UPS Engineer Joins Picketing, Quits

                                         Here is a story from 2008 that just begs to be repeated.
Enjoy…



    When employees conduct informational picketing, they hope to raise public awareness of their workplace problems and send a message to the employer.
    But a Thursday march involving about 50 ASTAR Air Cargo pilots outside UPS’s Atlanta headquarters reached different eyes: A UPS software engineer on lunch decided to join the protest and, after leaving the picket line, resigned on the spot when approached back at work by two security workers and two Human Resources staffers.
    Tony Bordoli said by phone Friday he came upon the picketing while walking with a friend, and was touched when he saw a big sign on a vehicle that said the proposed UPS-DHL deal could devastate 10,000 families.
    “It affected me and there was something I knew that I could do about it, so I did. And I took a stance against an unethical action by my company. It’s probably not going to change things. I know I’m one person but it may slow it down,” Bordoli mused.
    Bordoli said his work was not related to the proposed contract, but that as a UPS software engineer in a financial office, he created programs that produced detailed analysis reports regarding which workers should have their hours cut.
    “I just felt I was really being used as a tool to devastate families and communities, and it was just simple. I mean, how could I not put the two together? I’m not going to be used as a tool to devastate families and communities anymore. I can’t conscientiously be a part of that,” said the 36-year-old Bordoli, who had worked at UPS for 10-plus years.
    In a way, the picketing indirectly woke me up,” he feels.
    He had been working on his current project for the past four months, said Bordoli, and had gotten to the “second plot point, if you will.”
    “It’s a big burden off my mind and off my back,” he said Friday concerning his decision to quit UPS. “Because I was feeling very conflicted with this particular project to begin with.”
    On Thursday evening, after joining the ranks of the unemployed, Bordoli did some research on the DHL-UPS deal and about the picketing ASTAR pilots in an attempt “to get more educated in what exactly I had chosen to do,” he chuckled.
    “And that’s when I was reassured that I was making the right decision,” he said.
    “This was by no means premeditated. I just went by my conscience when I saw the picketing, and the information of the families being devastated. It dawned on me that what I was doing by my actions, you know by my involvement, I wasn’t that far from that, you understand.”
    Bordoli said it may sound like a rash act and he admitted he did “get a little harshness this morning from my father.”
    “This time, I’ll pick a better company,” Bordoli said. “One that actually exercises proper social responsibility.”
    When he joined the picketing with the pilots, all in their pilots uniform, the picketers started asking him who he worked for?
    “I said UPS, and everyone, it was like a cheer moment,” he said.
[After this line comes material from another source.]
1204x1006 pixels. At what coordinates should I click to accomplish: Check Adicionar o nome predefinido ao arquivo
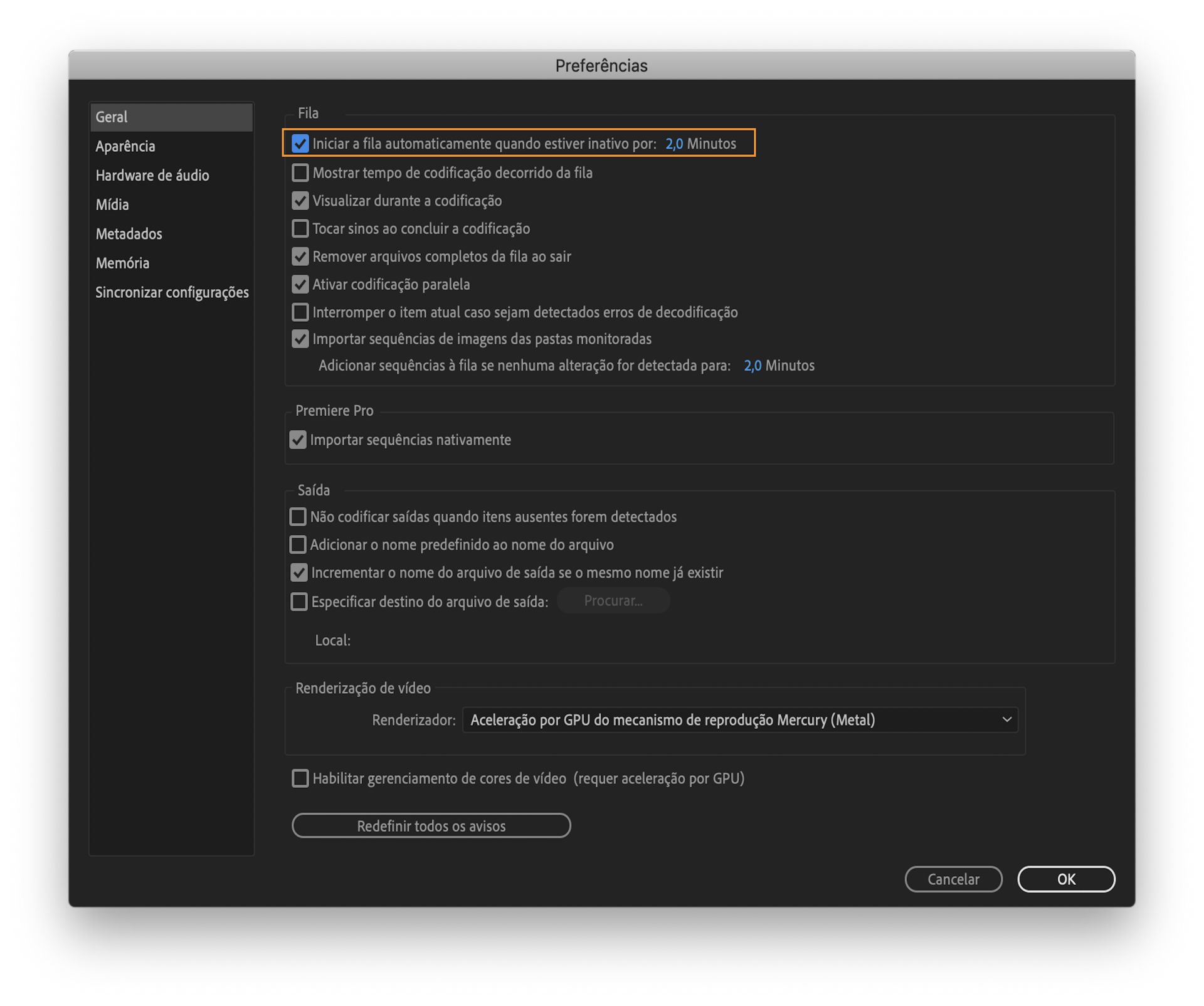[x=298, y=544]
    Later he told Human Resources staff and security in the stairwell that he was tendering his resignation, and let fall his UPS identification badge to the floor in protest.
    “I wish the cause well, because I have a family. You know, my family won’t be devastated from this because in the Atlanta area, I have marketable enough skills to quickly recover. So, I’m not worried about myself in particular. But I know things in our breadbasket up in Ohio, those guys are going through a lot more than I am. I’m actually fortunate,” said Bordoli.
    UPS spokesman Norman Black said Friday it is company policy not to publicly discuss individual personnel matters.